Technical information

  • Trad line with some older fixed gear (threads and pitons at the belays and some pitons as intermediate protection).
  • Three pitches for the main route „Vespa“ / 105 meters to the main summit
  • 5a / 5c / 4b
  • Fixed gear at the rappel descent
  • Gear: 50 meter single rope (two rappels necessary for the descent) or one 70 meter for a single rappel, 6-8 quick draws, small to medium cams, slings
  • Almost no sun on the North Face. The area is prone to strong winds and can catch the clouds coming up from the sea easily.
  • Secondary summit via alternative third pitch at 5a
  • Two additional two pitch lines on the east face at 5c/A0 and 6b

Climbing and pitches

Varied climbing on sometimes loose rock that follows the most logical line making good use of corners to avoid the more blank slab sections. The North Face is slick and vegetated in places. The climbing is made easier and more secure by solid crack technique (this might be the most crack focused route on the island).

Be very mindful of rockfall on the north face as the popular hiking route is right below!

Pitch

Grade

Length

Description 

5b

20

Scramble up to a ledge about 5 meters up via gully to the right or rope up at the very bottom. Start the pitch via an insecure and dirty corner and then easy to the left to a tree belay. 

2

5c

45

Up onto a slab for about 5 meters then left into the obvious corner. Exit the corner and after a short slab traverse right via a horizontal crack (tricky to get into). Straight up after the traverse via a short face and then final corner. Move right on easier ground before the final corner to find a bolted belay under the open book of pitch 3.
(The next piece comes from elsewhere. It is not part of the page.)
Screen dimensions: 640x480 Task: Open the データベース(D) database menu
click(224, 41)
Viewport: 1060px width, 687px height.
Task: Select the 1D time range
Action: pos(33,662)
To climb the secondary summit climb straight up through the final corner. Belay needs to be built in good cracks on the ledge.

You can move around under the two summit pitches on a ledge (slabby and exposed!). 

3a

4b

40

From here on the route joins the normal route.

Start on an easy slab directly up into the open book corner above. Follow the corner and move out slightly left (potential belay here) and then continue up towards the gap between the two summits. 

Traverse easily but exposed to the right and up to the summit (passing a stuck nut). 

Variation after pitch 2 to second summit
Either move up the easy slab from the belay after pitch 2 and then traverse left under the second (eastern) summit or finish pitch 2 directly.

Straight up via a crack and loose blocks to a chimney at 5a. A few pitons along the way and posted belay on top.

Rappel off to the same belay station or downclimb and traverse to tag the main summit.

Routes in the east face
Two two pitch lines that share the middle and top belay can be found in the east face.

The right line is 5c (corner and wall) to the first belay (protected by pitons) followed by 6a+ free or 5c/A0 for the second pitch that follows the east arête (bolts and gear).

The left line is 6a+ for pitch 1 (unsecure slab to overhanging final) and 6b for pitch 2 (mainly wall climbing). Both protected by bolts.

The best way to access these routes is by rappelling the east face off the secondary summit in two rappels into the gully.